Source material:
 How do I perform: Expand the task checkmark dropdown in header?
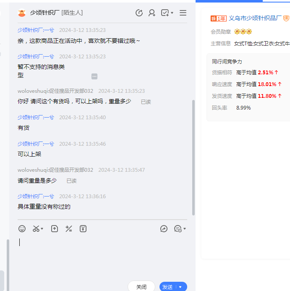(172, 13)
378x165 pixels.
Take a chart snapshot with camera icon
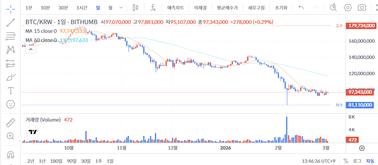(362, 8)
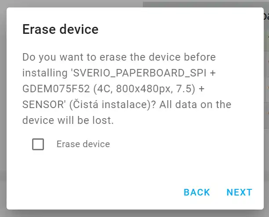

To be done: Rewrite the rows above with "icon" swapped out for "button" and everything else unchanged. Leave the pictures out.

Task response:
 How do I perform: Expand the task checkmark dropdown in header?
(172, 13)
378x165 pixels.
Take a chart snapshot with camera button
(362, 8)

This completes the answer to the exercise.